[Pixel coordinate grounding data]
>>>>>

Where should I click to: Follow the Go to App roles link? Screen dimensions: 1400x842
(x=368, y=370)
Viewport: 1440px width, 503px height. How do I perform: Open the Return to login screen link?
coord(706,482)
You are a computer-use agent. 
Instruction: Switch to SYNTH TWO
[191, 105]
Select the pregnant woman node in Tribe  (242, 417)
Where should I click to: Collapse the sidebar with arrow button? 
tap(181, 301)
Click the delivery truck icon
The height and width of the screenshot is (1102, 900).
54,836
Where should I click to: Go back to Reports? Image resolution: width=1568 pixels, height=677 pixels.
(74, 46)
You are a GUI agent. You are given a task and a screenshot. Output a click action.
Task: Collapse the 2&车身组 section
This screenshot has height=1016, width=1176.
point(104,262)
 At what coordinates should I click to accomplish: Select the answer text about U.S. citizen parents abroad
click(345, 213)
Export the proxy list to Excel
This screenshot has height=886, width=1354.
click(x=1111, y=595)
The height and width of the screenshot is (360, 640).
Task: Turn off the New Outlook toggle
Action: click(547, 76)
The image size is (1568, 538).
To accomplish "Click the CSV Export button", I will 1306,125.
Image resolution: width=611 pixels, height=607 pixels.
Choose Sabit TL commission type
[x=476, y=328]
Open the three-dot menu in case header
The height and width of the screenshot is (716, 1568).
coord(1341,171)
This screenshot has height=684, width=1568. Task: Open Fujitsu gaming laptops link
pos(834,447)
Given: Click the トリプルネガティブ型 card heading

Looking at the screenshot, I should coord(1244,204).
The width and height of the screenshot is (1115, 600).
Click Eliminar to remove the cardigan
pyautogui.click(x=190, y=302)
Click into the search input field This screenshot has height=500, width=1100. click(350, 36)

<<<<<

Would you repeat the lines from the one containing "Given: Click the トリプルネガティブ型 card heading" through the end of the data, exactly, with nothing before or after them?

ANSWER SECTION:
Given: Click the トリプルネガティブ型 card heading

Looking at the screenshot, I should coord(1244,204).
The width and height of the screenshot is (1115, 600).
Click Eliminar to remove the cardigan
pyautogui.click(x=190, y=302)
Click into the search input field This screenshot has height=500, width=1100. click(350, 36)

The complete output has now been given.